Skyline is the obvious one, and the parallels between the two schools are striking. Union is located on the easternmost part of the Vancouver area – so far east, it sits a few blocks inside the city limits of Camas, on a bustling and fast-growing plateau in the county.

The Spartans opened in 1997 on the fast-growing Sammamish Plateau. In their fourth season, they defeated Lakes for the 2000 3A title.

Foss may have come closest to what Union is accomplishing. The Tacoma public school won the 4A title in 1975, in its third season.

Union is setting a new standard for early success, and it isn’t hard to see the reasons for its rapid ascension in the 3A ranks.

Cale Piland spent six seasons as the coach at Evergreen of Vancouver, leading that school to a 4A title victory over Skyline in 2004.

In the summer of 2007, Piland was hired as Union’s football coach and its full-time athletic coordinator. Six of his staff of 15 assistants came with him from Evergreen, including defensive coordinator Ken Frisch, offensive line coach Mark Rego and defensive line coach Mike Kesler.

That fall, the Titans played a full league schedule (3A Greater St. Helens League), which isn’t common for a first-year program. They won their first six games, four of them against non-league foes, and finished 6-3.

Many of Piland’s program-sustaining attributes – attention to fundamentals, good conditioning and a physical play – carried over to Union from the outset.

“When you open a new facility, you have a one-time shot to do things the right way. You don’t come in and have to undo anything, so it starts with the leadership at the top,” Piland said. “The kids realized what we stressed to them was important. We worked very hard. We asked a lot of our kids, and they didn’t balk at it at all.”

Expectations were high this season as Piland had his team open by playing three 4A playoff schools from 2007 – Skyview, Evergreen of Vancouver and Heritage.

“I think they came out with a confidence that I don’t think a lot of other teams have when they’re that young,” Frisch said. “We threw a lot at them, they absorbed it like sponges, and I think they’ve come out better for it.”

It’s one thing to be competitive. It’s another to put yourself in position to play for the 3A title.

Nobody in the program figured the Titans would be playing in December. But nobody put a ceiling on the season, either.
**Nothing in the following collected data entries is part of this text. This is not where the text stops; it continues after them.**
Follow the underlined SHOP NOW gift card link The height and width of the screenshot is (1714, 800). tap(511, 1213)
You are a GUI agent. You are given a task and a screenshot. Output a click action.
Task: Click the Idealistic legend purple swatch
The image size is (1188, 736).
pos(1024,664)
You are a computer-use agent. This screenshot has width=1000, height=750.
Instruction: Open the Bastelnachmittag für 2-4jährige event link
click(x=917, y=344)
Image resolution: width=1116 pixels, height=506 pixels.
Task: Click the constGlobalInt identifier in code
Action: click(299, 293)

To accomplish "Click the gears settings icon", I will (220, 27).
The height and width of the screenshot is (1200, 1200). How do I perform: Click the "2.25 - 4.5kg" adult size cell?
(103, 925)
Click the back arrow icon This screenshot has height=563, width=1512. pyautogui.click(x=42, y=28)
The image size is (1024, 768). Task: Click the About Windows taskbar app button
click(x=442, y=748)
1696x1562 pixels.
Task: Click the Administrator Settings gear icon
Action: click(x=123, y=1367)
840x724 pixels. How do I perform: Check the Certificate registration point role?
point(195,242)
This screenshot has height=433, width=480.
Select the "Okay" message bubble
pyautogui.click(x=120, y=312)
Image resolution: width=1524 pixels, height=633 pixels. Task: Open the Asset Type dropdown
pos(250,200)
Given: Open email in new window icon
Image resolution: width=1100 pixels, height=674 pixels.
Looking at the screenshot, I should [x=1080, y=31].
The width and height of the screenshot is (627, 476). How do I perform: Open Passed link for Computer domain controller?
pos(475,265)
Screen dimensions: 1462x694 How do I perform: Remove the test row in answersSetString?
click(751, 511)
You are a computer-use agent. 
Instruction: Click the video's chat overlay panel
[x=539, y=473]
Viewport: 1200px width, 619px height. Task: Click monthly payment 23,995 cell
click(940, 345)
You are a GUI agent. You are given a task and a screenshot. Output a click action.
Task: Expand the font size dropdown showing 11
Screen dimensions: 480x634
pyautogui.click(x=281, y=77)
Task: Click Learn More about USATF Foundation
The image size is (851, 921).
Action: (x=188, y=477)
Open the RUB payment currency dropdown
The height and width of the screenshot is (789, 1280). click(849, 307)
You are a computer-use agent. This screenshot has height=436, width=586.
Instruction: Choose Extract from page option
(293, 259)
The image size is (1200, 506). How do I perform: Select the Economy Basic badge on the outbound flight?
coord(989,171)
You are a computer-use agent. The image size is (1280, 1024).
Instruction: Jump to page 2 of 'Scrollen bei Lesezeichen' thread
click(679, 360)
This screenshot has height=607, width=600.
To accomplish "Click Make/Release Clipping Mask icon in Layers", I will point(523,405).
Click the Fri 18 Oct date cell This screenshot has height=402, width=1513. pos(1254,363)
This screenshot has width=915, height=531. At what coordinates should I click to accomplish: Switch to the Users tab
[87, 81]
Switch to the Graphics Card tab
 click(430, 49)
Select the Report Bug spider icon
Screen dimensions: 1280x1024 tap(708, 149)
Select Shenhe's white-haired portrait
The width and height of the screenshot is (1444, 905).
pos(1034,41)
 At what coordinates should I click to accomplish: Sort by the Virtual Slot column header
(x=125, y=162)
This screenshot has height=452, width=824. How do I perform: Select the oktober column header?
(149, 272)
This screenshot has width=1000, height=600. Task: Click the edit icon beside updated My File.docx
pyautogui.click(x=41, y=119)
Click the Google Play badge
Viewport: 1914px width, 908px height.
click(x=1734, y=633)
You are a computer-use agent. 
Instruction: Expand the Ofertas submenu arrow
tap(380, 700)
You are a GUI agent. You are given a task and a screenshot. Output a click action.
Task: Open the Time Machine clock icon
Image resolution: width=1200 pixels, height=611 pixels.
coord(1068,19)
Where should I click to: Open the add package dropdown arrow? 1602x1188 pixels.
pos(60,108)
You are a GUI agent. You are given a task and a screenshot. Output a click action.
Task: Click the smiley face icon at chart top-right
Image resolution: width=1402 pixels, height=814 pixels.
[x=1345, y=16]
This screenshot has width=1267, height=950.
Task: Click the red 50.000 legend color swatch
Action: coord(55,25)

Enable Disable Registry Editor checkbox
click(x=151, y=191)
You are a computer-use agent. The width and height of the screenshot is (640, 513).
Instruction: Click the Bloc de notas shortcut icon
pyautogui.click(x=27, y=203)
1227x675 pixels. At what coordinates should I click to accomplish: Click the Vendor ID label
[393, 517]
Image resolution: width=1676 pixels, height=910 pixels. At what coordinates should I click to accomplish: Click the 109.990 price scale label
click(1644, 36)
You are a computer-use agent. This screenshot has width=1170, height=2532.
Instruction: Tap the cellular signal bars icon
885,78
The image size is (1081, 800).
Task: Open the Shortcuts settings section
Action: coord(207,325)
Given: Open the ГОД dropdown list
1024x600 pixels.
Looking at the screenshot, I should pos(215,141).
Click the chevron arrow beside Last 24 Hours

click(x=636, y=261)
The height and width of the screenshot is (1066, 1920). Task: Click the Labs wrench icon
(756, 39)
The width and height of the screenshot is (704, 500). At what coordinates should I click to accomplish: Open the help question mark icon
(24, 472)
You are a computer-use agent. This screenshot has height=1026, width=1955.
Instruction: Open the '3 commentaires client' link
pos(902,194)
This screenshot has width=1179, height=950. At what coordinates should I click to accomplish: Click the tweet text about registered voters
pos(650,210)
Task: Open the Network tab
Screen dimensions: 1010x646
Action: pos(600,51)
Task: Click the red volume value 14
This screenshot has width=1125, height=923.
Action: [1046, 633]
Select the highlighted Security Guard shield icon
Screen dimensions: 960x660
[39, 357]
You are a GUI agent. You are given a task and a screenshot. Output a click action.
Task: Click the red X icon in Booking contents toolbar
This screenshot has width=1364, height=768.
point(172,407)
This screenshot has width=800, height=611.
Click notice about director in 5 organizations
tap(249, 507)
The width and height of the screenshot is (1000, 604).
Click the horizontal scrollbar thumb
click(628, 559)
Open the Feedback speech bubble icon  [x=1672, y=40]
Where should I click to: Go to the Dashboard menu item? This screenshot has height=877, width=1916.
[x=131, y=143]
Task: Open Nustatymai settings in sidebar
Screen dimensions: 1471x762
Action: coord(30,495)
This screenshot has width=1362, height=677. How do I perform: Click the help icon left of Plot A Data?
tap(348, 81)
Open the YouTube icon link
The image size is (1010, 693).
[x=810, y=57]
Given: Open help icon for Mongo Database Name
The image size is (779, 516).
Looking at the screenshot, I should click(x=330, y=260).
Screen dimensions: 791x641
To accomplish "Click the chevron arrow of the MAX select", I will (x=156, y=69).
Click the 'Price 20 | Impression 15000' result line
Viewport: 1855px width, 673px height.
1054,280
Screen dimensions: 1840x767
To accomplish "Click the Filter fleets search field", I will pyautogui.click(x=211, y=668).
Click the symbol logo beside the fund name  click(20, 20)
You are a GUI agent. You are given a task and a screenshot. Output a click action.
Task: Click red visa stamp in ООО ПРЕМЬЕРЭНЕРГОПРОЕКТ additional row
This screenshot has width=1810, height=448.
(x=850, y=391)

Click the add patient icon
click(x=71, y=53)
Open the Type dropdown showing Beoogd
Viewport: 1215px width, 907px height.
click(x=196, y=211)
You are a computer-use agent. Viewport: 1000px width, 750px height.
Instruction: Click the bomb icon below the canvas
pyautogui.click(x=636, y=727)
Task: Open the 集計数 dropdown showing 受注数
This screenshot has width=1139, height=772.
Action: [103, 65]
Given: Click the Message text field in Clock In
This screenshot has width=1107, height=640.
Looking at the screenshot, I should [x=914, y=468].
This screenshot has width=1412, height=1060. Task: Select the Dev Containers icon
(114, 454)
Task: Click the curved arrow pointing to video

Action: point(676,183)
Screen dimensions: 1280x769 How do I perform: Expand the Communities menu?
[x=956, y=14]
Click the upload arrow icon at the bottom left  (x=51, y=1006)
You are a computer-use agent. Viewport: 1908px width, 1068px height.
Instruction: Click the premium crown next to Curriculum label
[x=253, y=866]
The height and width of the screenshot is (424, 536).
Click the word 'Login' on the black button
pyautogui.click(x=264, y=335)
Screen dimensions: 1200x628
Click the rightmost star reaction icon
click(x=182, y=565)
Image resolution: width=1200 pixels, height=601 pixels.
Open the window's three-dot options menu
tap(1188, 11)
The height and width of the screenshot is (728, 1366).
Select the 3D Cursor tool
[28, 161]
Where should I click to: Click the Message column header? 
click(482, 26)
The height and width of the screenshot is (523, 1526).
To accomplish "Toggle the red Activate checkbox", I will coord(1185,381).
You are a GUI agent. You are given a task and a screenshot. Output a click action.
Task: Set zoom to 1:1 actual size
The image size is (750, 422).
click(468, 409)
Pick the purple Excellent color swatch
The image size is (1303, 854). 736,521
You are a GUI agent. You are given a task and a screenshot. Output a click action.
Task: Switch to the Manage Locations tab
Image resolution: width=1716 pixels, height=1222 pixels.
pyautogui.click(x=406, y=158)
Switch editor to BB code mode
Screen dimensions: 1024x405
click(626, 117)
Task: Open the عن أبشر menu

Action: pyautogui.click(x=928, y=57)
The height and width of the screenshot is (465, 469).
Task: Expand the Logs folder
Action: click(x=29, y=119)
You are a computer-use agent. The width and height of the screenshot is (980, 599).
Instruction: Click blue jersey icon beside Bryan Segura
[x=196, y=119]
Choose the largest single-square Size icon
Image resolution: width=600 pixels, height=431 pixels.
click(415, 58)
“They told us the bar would be set high, and even in our first year, we weren’t going to make excuses. We were going to be a varsity football team, and play football games,” Nelson said. “That was our mentality.”

Immediate success is a lightning rod for envy and suspicion. Some in the district think Piland pillaged Evergreen of its top talent when, in fact, only about one-third of the team’s roster is made up of players from the old school, or the feeder school to the Plainsmen.

The football team’s numbers reflect a nearly equal distribution of the student population among the three older schools in the district.

Of course, that doesn’t take into consideration how a state-of-the-art, $62 million school can attract students – including athletes – from all corners. The athletic facilities, featuring two weight rooms, are second to none in the district, and the campus is designed almost like a college.

But all the money in the district and all the talent in the county can’t account for what the Titans have accomplished, beating programs far more accomplished, and much further along.

“Yeah, it’s happened right away. The neat thing is, a program you start from scratch, there’s a lot of energy around it,” said Piland, a former Pacific Lutheran player. “They want to be the first one to do this, and the first one to do that. There’s some natural and inherent credibility in that.”